Restriction varies with mod level. Guys with fewer mods that affect VE are less affected by the restriction a smaller housing. So, for a guy with a stock motor with basic upgrades a .49 housing might be nice. By the time you add heavy cams, port the head, install a sheet metal intake many, etc. even a .63 A/R housing might be out of the question. Conversely, a guy with a stock motor might not see any better backpressure readings with a .82 than with a .63, now all he has is a lazy car. For help on where you should start, share your data with friends that have similar setup’s that have backpressure data, or get the advice of an experienced turbo professional.
Most people never know what their back pressure is. I mean how many of us really have a pressure transducer tapped in their manifold? I’ll tell you, I see it without fail. All these guys have that ridiculous EGT gauge tapped religiously in their #1 runner. I honestly think only the Autometer blinky light A/F meter for a narrow band OEM O2 sensor a more worthless piece of shit gauge to occupy gauge space, but I digress. You don’t have to have a gauge permanently mounted in sight for backpressure. Only need to make this measurement after you make a change that affects your engine VE. VE is volumetric efficiency. VE is a measure of your engines ability to move air through it. Head porting, camshafts, intake manifolds, air filters, intercoolers, turbos and exhaust systems all affect your engines VE. Examples of modifications that don’t affect your VE are fuel injectors, piggyback ECU controllers, blow-off valves, fuel pressure regulators, fuel pumps, and MSD ignitions. You also don’t have to have a fancy stand-alone ECU with an expensive 5 bar MAP to take backpressure measurements. Next time you are in AutoZone, take a look in the hillbilly section. Next to the chrome naked girl silhouette mud flaps you’ll find cheap oil pressure gauges. Pull that stupid EGT probe out temporarily and run some copper tubing to the hole with a 1/8 NPT compression fitting. Run enough tubing to protect the gauge from the heat of the exhaust manifold. Then run rubber tubing to a generic fuel filter assembly, then run more tubing to the cockpit to that bitchin oil pressure gauge. The fuel filter acts as a dampener to reduce the pressure oscillations from the exhaust “putts” and allow you to make a cleaner measurement. Get a friend to ride with you to watch the gauge. The gauge may not even flinch till you hit boost, but then should rise quickly with boost and continue climbing with RPM till you reach your engines max VE point then taper off (usually around 5700 with a stock intake manifold).

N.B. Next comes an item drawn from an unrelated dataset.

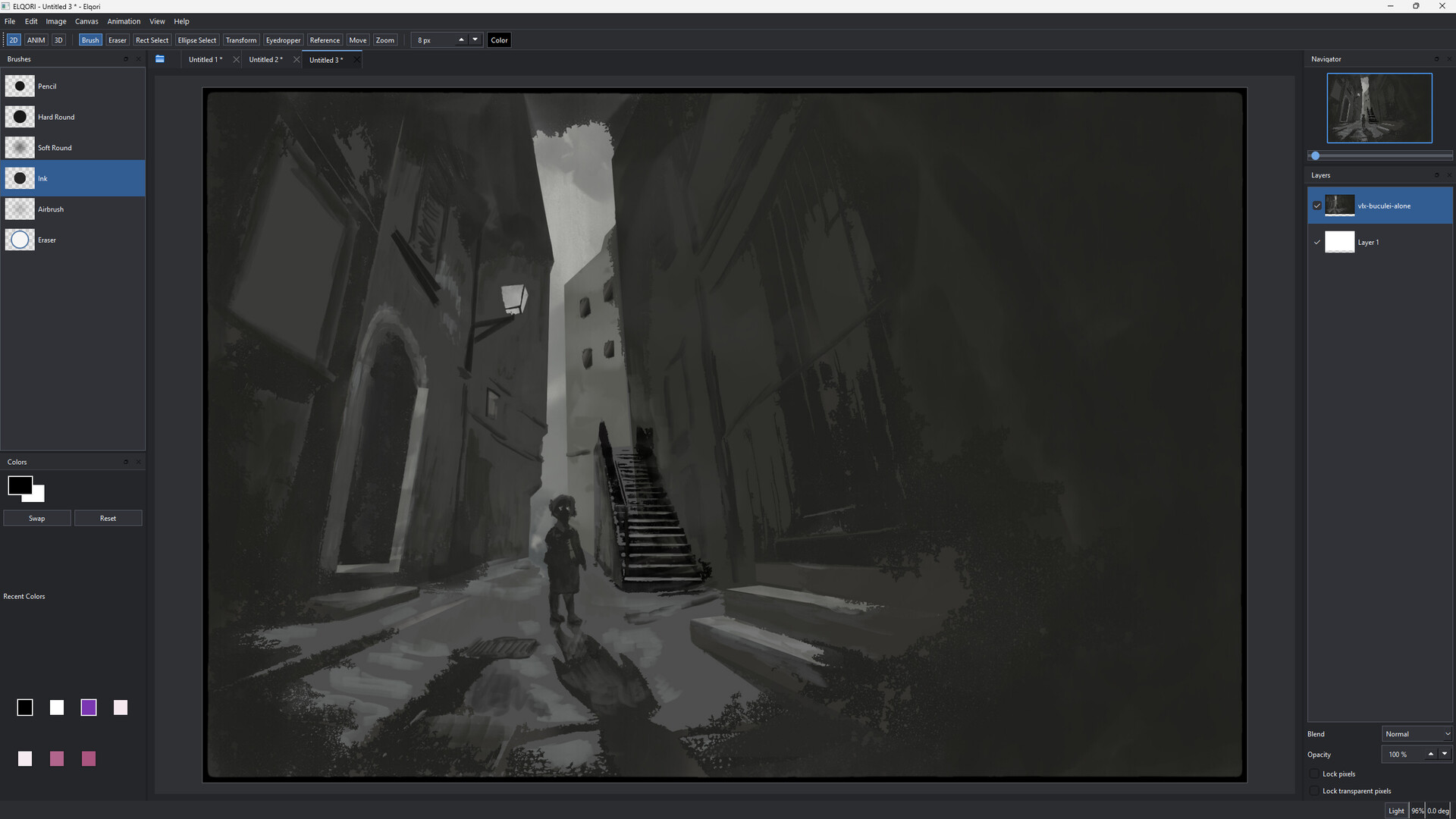
Task: Choose the Eraser brush preset icon
Action: (20, 240)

So now that you have your backpressure reading how much is too much? Generally speaking, you don’t want more than a 1:1.5 ratio of boost to backpressure. So if you’re at 20psi of boost you should not see more than 30-35psi of backpressure. If you do then you should upgrade the turbine side, you’ll make more horsepower for every pound of boost you run.

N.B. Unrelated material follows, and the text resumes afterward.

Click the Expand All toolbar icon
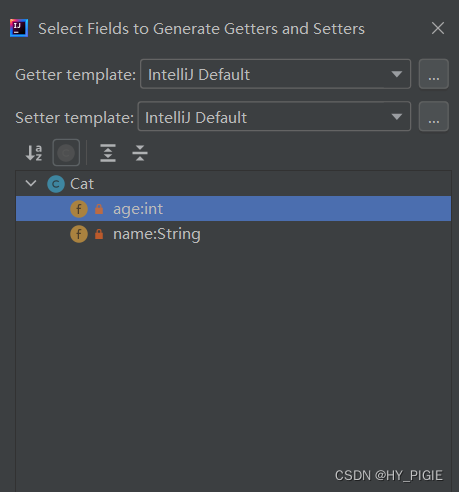The width and height of the screenshot is (459, 492). point(108,153)
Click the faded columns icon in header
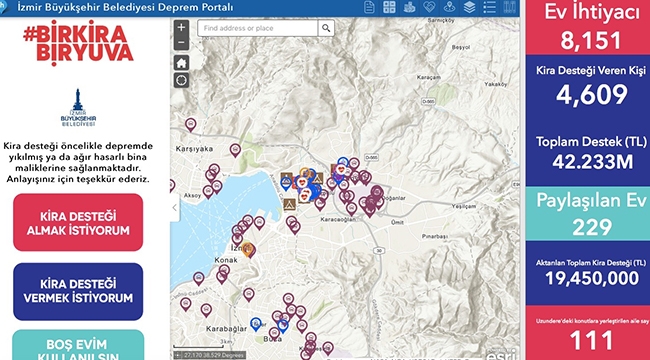650x360 pixels. (509, 7)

Turbine wheels and exhaust system diameters can also affect your backpressure reading, but to stay on topic I will address turbine wheels and pipes later on. For the most part, turbine wheels being part of the CHRA, are not easily changed by the average do-it-yourself tuner. For now, just know that if you upgrade your housing and your backpressure reading doesn’t come down where it should, your problem might be your turbine wheel. If this is the case or if larger turbine housings are not available you might consider a complete turbo change.